**STUDY TEXT:**
####################
I'm not really looking for pop science or pop history, not because I'm a snob, but because those books are generally not weird enough. For example, Mark Kurlansky's books are good, but they're not what I'm looking for.

Some examples of what I am looking for include:

Peter Levenda's Sinister Forces trilogy, which reads American history through an occult lens. Distinguishes itself from plain old conspiracy books by being much more about undercurrents and strange connections than it is about any particular big-C Conspiracy, especially since most of the conspiracy elements are about things which are verifiably true to some extent or another (e.g. MKULTRA really did exist, Frank Olson really did die at the Pennsylvania Hotel, and so on). This book is maybe the best example of what I'm looking for - there's a thesis, there are subtheses, it's well-researched, it's sort of insane, much of it is perfectly true, much of it is probably false, but I read the entire thing with pleasure. Levenda's Unholy Alliance also fits within what I'm looking for.

Reza Negarestani's Cyclonopedia fuses a loose fictional frame with some truly heady theory. This one's further out on the experimental fringe of what I'm looking for. While the factual assertions made in this book are not meant to be taken at face value, the theory is, so it still has that feeling of a delirious nonfiction book.

Ernest Becker's The Birth and Death of Meaning is on the more sober, academic fringe of what I'm looking for. It's well-cited, with a mature and respected thesis that has been developed in further works, including Becker's own work and in the work of his acolytes.

G. K. Chesterton's The Everlasting Man is a conservative example of what I'm looking for. It's a loose history of the world, as seen through the lens of a fervent Catholic. Neither fish nor fowl, but a very good book.

Colin Wilson's A Criminal History of Mankind. I'm currently reading this book, and I love it. I'm also very much aware that much of what Wilson is writing is complete bunk - not quite woo, just bunk. Nonetheless, this book is what inspired this question. For all of the nonsense the book has, it's very well-assembled, and what's more, there's real insight in here, as well as real facts and anecdotes.
posted by Sticherbeast to Writing & Language (44 answers total) 125 users marked this as a favorite
 
The Remarkable Life of John Murray Spear: Agitator for the Spirit Land by John Benedict Buescher.
posted by FAMOUS MONSTER at 7:52 AM on February 15, 2012


The Voynich Manuscript: The Mysterious Code That Has Defied Interpretation for Centuries by Rob Churchill and Gerry Kennedy

It details connections between some of history's weirder figures by way of this manuscript. It also covers the manuscript itself, attacks the mystery of it on a lot of fronts, and basically tries to make sense of something which, to all appearances, intrinsically cannot be made sense of.
posted by FAMOUS MONSTER at 7:55 AM on February 15, 2012 [2 favorites]


Best answer: Julian Jaynes, The Origin of Consciousness in the Breakdown of the Bicameral Mind.
posted by stopgap at 8:00 AM on February 15, 2012 [11 favorites]


Best answer: Europeana by Patrik Ourednik.
posted by cog_nate at 8:04 AM on February 15, 2012


There is a special place in my heart for Graham Hancock's weird theories - The Fingerprints of the Gods is a good place to start.
####################
[Saved data entries]
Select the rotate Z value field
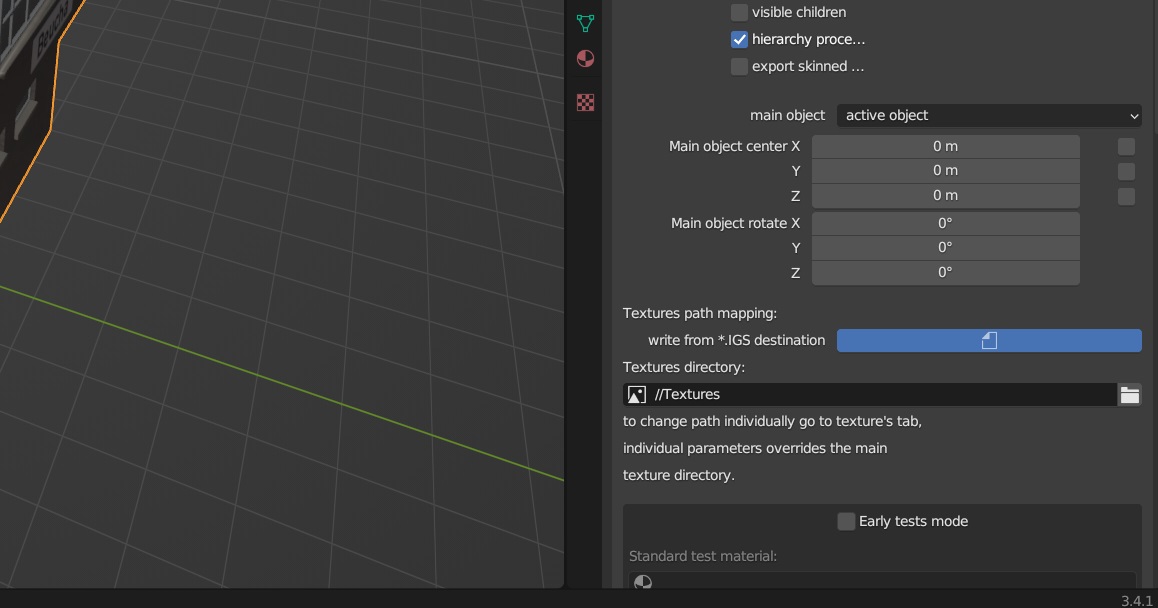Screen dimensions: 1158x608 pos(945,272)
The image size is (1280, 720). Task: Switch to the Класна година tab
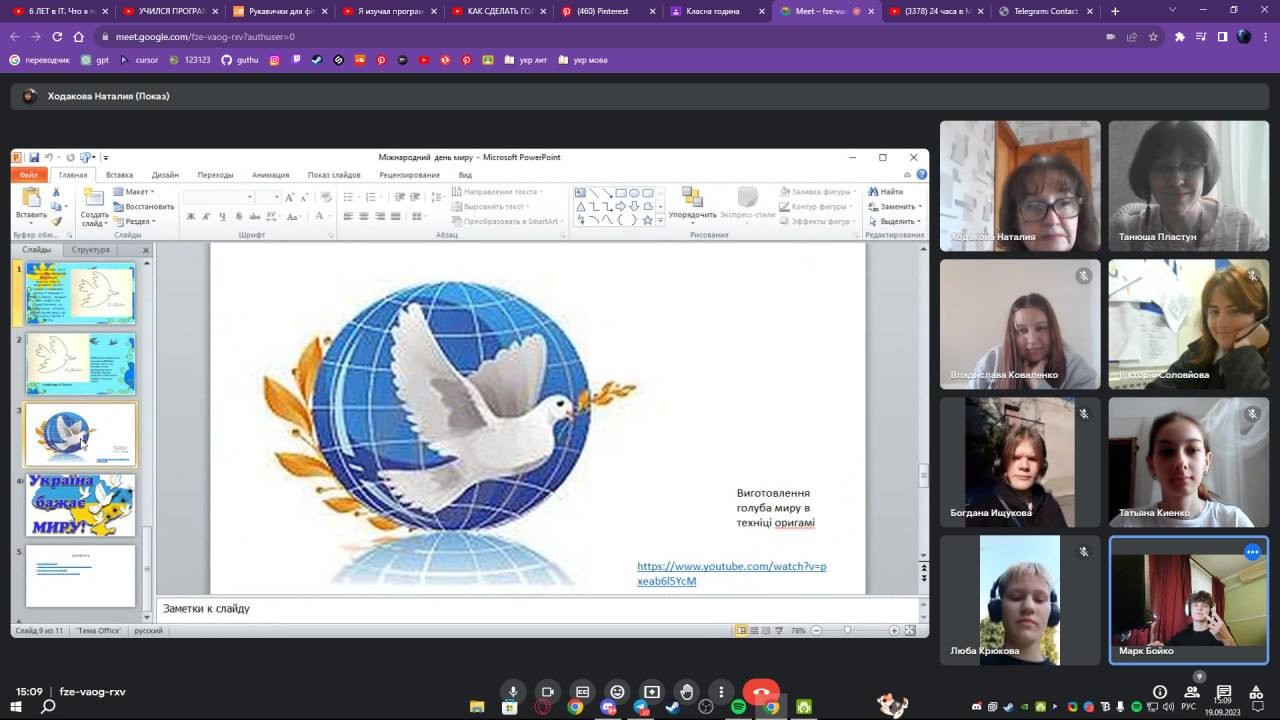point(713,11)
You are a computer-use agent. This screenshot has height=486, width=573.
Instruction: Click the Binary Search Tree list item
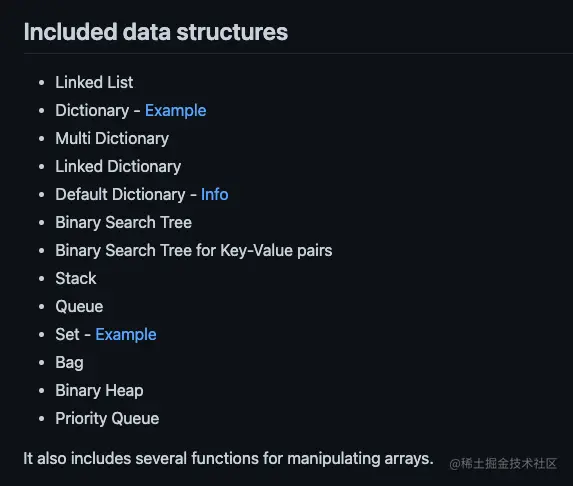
####################
**REQUIREMENT 1:** In the book recommendation thread, which book does the original poster say inspired the question?
**REQUIREMENT 2:** Pick up the book recommendation thread after its last line and keep it going.
The records come from a different source than the book recommendation thread.

**EXERCISE RESULT 1:** Colin Wilson's A Criminal History of Mankind.

**EXERCISE RESULT 2:**
posted by something something at 8:07 AM on February 15, 2012 [1 favorite]


Beyond Belief by Emlyn Williams is a frankly pretty bizarre book about the Moors murders (committed in the 60s by Ian Brady and Myra Hindley).

What makes it different from other true crime books is that Williams novelises it, taking leaps of imagination to guess at what was going on in their minds, filling in the factual gaps with stream of consciousness, pages of invented dialogue (rendered in regional dialect), and some some pretty out-there speculation.

It's quite weird and given the subject matter and the strange writing style might not be to everyone's taste but thought I'd throw it out there. I enjoyed it, but then I'm weird that way.
posted by Ziggy500 at 8:17 AM on February 15, 2012


Terence McKenna's True Hallucinations remains one of the most entertaining "non-fiction" books I've ever read. To this day, I still start snickering whenever I start thinking through the logic chain involving ayahuasca-psilocybin complex fusion molecules binding to neural DNA and making the brain a psychofluid superconductor if you hum right because the sound waves inside the skull cancel each other out to make absolute zero for the DNA-drug matrices. Which, by the way, immanentized the eschaton, which I believe is due this year, so time's probably short for reading it.
posted by Drastic at 8:18 AM on February 15, 2012 [1 favorite]


The White Goddess by Robert Graves. It directly connects the religion of Wales and Ireland with that of Greece and the Mediterranean in a way that is a little hard to accept. If you relax and just go with it, it is a really fun book, though it is a little hard to read.

It really is amazing how much can be tied to human sacrifice.
posted by Quonab at 8:30 AM on February 15, 2012


Best answer: Ed Sanders' book on Manson, The Family fits into this category, I think.

It begins as a serious, detail-oriented attempt to understand the motivations behind the crimes, runs off the rails as he begins recording the many occult / conspiracy-related threads connected to them, and yet still (and maybe as a result) manages, by the end, to get closer to the probable truth than any of the more conventional accounts.

If you haven't already, you may also want to have a look at the Feral House catalog.
posted by ryanshepard at 8:39 AM on February 15, 2012 [1 favorite]


Best answer: I kind of liked Fingerprints of the Gods, I admit. (Though it's been ages.)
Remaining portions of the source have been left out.